Ever felt this way with a friend – that you are the one calling, texting, making plans, and you have a feeling that if you stop doing all that, the friendship will die off?
Or you did stop and it did die off?
Well yeah, that’s a one-sided friendship.
An unbalanced amount of effort that is not really met by the other person is usually the sign that your friendship has settled into this pattern, this habit, of you doing all the work and the person just going about their lives and passively responding when they want to.
This builds resentment and frustration over time that can eat into the friendship and create alot of rage towards your friend – why is he/she not putting in the effort that they should?
Because they don’t feel the need to. Because perhaps, the friendship doesn’t feel as important to them as it is to you (yes, the truth hurts sometimes). Because they know you will be doing the work and they are alright with that arrangement – no incentive at all for them to try harder.
The frustrating thing about being in a friendship with someone like that is – you are doing all the work, but they are in the driver’s seat. Their reactions and response determines whether a meetup occurs, whether there is an interaction. So it can feel as if you are putting investing alot of energy and emotions, yet the end-outcomes do not necessarily equate to your investments.
Yes friendships shouldn’t be transactional with equal give and take. But it needs to have some semblance of parity in terms of the amount of effort each party puts into it. It is a two-way thing after all.
Sign #2 – you are always doing whatever your friend wants but it’s never the other way around
I wrote about suppressing your own needs to fit a role in your friendship earlier and this sign is similar.
If you are in a friendship right now where the entirety of what you do or talk about is centred around the other person – where they want to eat, what they would like to do, who they’d like to talk about that day etc, then you have a problem.
Your voice is not being heard in this friendship.
A friendship is a two-way street, where two people have mutual like and respect and want to spend a relatively equal amount of time doing things they both like and don’t mind.
A friendship is not a container for just one party to do whatever it is they want, at the expense of their friend.
If you are feeling like you are unable to be honest about what you want to do on hangouts and you find your opinions being drowned out at the table, it may be useful to also take a deeper look at your friendship’s dynamic. Are you playing a role? Perhaps of the quiet, well-behaved, good listener that people have to just expect you to “perform” that role and nothing more?
Does your friendship offer the emotional space for you to be able to have a voice and be yourself?
Are you constantly telling your friend that you are okay to go along with their wishes but you don’t really mean it?
If you have been asking that your friend do things that you like and have been attempting to make your voice heard – but your attempts have been futile, then it is time to relook your friendship.
It may not be a friendship that is serving your best interests or one that is aligned with your values.
Struggling to attract and select the right friendships?
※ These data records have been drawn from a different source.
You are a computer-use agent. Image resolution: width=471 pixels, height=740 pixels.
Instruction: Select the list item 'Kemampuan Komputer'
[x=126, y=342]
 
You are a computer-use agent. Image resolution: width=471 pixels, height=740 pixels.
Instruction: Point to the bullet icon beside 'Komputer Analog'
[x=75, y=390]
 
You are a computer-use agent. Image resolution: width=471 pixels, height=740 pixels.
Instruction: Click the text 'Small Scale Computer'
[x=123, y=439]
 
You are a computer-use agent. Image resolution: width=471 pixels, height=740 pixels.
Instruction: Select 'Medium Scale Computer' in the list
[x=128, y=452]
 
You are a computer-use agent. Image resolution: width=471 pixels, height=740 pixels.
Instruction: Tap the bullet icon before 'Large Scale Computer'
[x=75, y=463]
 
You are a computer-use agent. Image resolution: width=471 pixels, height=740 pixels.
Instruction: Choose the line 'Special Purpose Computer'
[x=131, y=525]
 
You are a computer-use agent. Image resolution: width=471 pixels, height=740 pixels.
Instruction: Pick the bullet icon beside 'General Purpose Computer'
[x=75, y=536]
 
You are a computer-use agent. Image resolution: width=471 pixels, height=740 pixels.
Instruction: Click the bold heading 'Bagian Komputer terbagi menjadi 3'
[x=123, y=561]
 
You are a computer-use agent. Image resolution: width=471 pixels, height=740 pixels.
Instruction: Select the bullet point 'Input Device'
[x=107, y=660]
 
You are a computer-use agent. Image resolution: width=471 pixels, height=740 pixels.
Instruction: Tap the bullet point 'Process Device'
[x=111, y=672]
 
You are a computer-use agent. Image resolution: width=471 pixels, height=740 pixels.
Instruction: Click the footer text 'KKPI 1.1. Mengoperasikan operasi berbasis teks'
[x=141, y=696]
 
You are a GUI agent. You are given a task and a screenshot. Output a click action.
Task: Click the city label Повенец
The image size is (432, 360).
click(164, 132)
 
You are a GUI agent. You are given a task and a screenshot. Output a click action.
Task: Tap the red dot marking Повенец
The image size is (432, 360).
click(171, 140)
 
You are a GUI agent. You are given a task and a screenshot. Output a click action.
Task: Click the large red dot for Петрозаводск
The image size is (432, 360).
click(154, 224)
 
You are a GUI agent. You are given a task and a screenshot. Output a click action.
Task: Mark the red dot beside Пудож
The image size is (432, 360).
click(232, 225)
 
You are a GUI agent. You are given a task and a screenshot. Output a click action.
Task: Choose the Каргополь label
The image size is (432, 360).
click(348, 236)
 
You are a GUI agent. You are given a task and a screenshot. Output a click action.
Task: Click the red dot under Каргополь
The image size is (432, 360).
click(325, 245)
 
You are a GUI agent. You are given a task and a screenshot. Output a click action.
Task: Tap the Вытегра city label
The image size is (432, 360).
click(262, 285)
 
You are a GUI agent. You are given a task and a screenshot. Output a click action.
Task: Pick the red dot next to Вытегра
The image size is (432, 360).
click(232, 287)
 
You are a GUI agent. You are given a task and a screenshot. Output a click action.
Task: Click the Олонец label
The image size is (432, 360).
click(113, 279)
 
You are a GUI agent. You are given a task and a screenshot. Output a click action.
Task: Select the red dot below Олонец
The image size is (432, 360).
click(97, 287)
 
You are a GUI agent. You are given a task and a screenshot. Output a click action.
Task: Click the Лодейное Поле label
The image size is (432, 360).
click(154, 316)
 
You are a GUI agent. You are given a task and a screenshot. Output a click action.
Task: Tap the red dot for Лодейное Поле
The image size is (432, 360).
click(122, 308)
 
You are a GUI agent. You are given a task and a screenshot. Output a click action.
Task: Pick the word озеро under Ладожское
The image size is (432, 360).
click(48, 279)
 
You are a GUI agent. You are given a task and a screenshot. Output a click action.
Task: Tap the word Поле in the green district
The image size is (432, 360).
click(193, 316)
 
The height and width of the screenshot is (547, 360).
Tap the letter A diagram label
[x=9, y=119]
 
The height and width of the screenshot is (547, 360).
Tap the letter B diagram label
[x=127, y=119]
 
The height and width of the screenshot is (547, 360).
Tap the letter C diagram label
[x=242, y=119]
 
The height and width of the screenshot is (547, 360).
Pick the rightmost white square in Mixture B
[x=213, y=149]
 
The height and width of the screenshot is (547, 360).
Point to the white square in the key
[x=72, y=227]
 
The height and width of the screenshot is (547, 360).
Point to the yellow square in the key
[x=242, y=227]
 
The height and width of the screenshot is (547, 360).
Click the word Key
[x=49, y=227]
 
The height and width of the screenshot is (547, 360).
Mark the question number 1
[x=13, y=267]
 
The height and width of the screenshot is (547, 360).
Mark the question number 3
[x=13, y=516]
Sign #3 – The emotional intimacy is unbalanced
How does emotional intimacy come about? When two people are able to offer their honest thoughts and feelings on different things in their life, and the other is able to take it all in, in a very non-critical and non-judgmental manner. When an honest, non-judgmental sharing space is created, it enables people to be themselves, and say what they want or feel knowing that they won’t experience much, if any, backlash.
It is a psychologically safe space.
Where this goes out of whack is when one or both parties feel like the friendship does not offer them an emotionally safe space to be themselves. So they self-filter and put on a facade or feel deeply unhappy with how their emotional needs are not met.
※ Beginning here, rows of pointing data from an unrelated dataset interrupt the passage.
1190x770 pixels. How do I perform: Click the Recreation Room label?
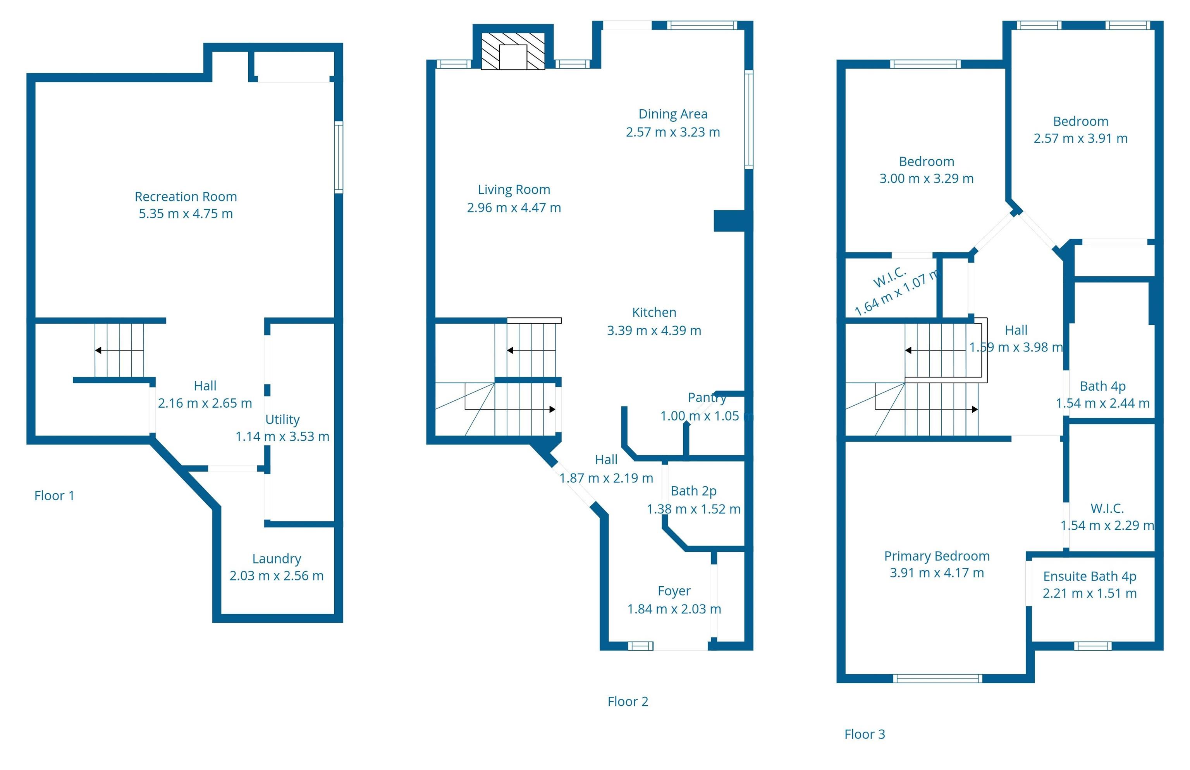186,196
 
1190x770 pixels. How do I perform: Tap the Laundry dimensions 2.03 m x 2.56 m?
276,575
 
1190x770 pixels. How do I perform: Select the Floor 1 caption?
54,496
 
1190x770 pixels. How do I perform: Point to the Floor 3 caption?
864,734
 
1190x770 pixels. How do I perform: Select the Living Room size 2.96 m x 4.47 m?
513,207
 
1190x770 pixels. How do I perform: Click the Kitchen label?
654,312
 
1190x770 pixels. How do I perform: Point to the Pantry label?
706,398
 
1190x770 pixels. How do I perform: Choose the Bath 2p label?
693,491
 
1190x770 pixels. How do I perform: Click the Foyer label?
674,591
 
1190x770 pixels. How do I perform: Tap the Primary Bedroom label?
936,556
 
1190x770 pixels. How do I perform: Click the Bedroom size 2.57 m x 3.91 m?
1080,138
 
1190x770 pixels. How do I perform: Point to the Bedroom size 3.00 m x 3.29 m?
926,179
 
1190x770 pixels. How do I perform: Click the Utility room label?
282,420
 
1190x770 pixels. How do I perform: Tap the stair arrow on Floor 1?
98,350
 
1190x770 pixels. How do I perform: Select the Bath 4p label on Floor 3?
1102,386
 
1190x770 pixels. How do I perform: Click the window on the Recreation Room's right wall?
338,157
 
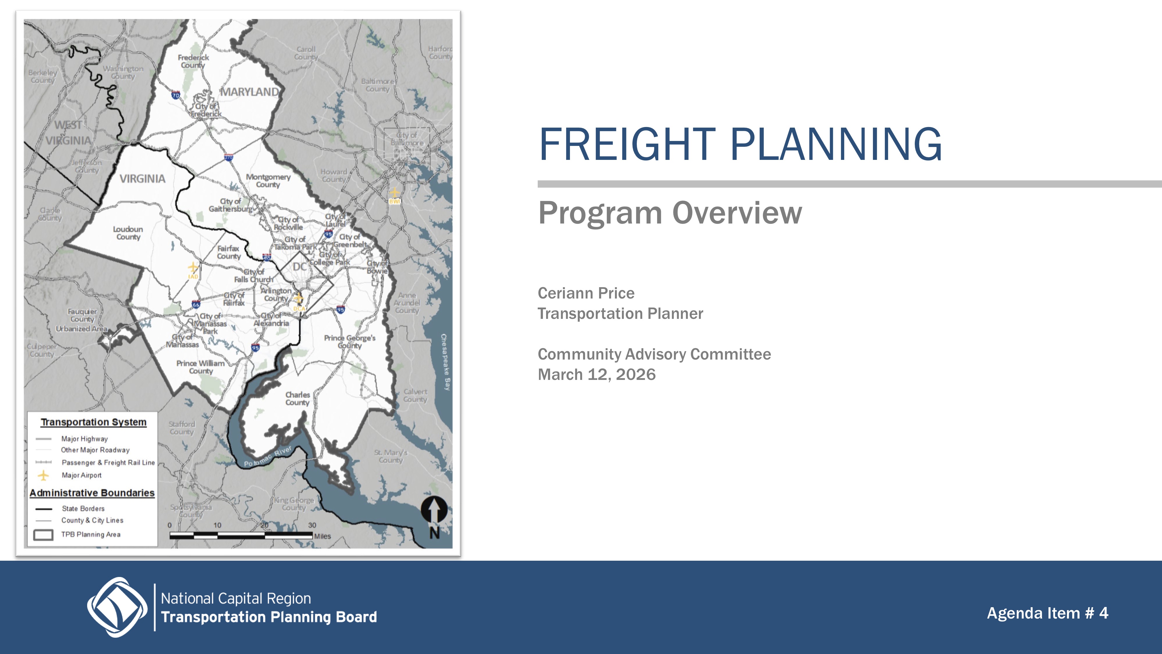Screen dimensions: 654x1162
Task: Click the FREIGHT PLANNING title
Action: coord(740,144)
Some examples of how this could play out: You are confiding in your friend, but
- He/she is clearly not listening or is too absorbed in their own thoughts
- They are dominating the conversations with their own feelings
- They invalidate your emotions by telling you that what you experience is not real, being overly-objective and rational about what you are experiencing or telling you that it can’t be possible as they have never experienced it themselves.
Actions like that serve as emotional roadblocks, and hinder people from sharing more in the friendship.
If this is how you tend to feel in your friendships or if this is how your friend tends to treat you – where you feel like you are being emotionally shut down quite frequently, it could be time to relook your friendship or move on from it.
The Qn I ask always, are your one-sided friendships holding you back? What stories about friendships you have that need changing?
You aren’t obligated in any way to stay in friendships that dont align with your highest good and hold you back from expressing who you really are.
Friendships are supposed to be mutually fun, loving, supportive spaces. You deserve someone who can give you what you are looking for in a friendship, and not constantly feel like you are chasing after them!
Yes I am a part of a 1 sided friendship (she knows it too) but she means quite a lot to me so it’s hard to just stop after everything we have been through together. She recently text me she can’t commit to the friendship after we went on a 6 month hiatus of no contact, told her I was sorry for being a shitty friend to her but she says we are still friends but she feels bad she doesn’t have the time for the connection I deserve, but she will call me sometime to talk, she’s working on herself right now so I have left her alone to do that. But still talks to her other friends and hangs out with them, so something is going on that she’s not telling me. Maybe she’s going through a hard time and I am a part of it? I dunno.